### TASK DESCRIPTION
Nothing but a number should be returned: the count of lines in the records that contain "новые".

#### SUPPLIED ENTRIES

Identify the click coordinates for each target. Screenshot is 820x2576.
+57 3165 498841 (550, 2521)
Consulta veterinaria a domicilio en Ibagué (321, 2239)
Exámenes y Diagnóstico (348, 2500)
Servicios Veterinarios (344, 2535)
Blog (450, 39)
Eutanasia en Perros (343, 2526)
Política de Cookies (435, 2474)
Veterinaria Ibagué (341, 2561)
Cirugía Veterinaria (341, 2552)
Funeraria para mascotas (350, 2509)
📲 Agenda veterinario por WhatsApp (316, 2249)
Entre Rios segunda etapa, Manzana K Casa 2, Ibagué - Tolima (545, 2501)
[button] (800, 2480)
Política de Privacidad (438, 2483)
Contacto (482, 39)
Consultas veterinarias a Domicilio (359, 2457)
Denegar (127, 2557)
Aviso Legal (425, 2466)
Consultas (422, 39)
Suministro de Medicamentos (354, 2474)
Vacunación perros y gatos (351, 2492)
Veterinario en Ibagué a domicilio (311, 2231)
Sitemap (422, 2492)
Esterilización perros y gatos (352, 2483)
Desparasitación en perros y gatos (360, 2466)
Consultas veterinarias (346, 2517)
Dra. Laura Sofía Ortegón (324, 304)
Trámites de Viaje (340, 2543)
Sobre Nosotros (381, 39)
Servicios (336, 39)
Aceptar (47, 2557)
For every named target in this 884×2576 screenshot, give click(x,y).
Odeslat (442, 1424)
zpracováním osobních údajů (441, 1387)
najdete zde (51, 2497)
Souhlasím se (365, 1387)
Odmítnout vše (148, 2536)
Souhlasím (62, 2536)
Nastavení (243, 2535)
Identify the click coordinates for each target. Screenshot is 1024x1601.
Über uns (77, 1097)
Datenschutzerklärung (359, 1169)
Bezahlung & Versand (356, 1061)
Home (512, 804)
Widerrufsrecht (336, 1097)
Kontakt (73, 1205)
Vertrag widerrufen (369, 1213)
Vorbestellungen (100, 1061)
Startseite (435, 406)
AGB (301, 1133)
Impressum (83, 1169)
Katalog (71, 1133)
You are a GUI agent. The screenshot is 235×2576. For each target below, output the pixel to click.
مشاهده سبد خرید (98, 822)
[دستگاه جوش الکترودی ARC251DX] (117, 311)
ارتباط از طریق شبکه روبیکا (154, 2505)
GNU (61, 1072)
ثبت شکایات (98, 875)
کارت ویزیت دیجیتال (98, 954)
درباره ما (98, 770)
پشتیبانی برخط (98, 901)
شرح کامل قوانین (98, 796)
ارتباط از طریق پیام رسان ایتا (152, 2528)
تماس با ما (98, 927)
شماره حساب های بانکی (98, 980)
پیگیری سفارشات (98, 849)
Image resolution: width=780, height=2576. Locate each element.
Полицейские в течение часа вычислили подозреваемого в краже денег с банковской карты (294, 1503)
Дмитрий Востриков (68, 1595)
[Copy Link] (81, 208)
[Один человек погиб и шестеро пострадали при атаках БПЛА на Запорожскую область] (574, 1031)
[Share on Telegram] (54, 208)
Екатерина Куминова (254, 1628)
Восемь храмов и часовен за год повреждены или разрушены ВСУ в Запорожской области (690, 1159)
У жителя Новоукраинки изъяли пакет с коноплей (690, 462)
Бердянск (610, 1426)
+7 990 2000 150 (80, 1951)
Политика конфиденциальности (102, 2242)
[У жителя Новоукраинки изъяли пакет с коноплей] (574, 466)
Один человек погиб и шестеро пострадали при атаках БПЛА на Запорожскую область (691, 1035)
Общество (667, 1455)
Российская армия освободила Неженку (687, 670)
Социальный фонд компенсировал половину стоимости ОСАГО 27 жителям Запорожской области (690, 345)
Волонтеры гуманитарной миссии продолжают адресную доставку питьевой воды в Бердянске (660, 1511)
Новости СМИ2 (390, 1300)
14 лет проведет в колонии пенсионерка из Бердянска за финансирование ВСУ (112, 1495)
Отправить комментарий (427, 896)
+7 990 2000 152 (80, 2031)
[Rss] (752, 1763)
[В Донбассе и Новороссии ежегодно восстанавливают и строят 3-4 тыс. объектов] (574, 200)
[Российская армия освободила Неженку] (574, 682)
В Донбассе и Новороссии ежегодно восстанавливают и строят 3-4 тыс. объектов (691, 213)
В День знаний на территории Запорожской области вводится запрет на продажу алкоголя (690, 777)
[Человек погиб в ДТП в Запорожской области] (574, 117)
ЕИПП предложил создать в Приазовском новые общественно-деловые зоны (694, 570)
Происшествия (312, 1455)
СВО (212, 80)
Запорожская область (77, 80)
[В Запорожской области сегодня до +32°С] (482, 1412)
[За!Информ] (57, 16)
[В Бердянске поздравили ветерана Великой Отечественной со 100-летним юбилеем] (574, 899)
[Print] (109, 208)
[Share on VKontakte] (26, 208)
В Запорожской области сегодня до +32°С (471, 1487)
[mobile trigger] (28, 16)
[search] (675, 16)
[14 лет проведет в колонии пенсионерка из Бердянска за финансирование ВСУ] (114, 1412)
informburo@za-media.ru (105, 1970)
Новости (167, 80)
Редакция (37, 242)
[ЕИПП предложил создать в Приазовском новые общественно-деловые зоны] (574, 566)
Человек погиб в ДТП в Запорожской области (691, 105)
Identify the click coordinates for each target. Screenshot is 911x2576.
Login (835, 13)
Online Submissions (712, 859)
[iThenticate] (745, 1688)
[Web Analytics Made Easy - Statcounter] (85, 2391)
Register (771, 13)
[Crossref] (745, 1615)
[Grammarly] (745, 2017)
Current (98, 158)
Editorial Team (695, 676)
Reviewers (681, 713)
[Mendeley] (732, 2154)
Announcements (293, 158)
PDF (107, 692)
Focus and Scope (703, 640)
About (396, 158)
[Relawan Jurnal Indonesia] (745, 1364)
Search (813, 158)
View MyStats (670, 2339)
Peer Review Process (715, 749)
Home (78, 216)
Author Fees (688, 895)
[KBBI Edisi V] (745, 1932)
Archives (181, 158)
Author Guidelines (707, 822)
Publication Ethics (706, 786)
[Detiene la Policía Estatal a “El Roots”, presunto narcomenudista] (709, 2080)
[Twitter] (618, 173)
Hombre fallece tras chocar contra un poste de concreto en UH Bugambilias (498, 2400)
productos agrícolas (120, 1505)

########

### REPLY TO THE EXERCISE
2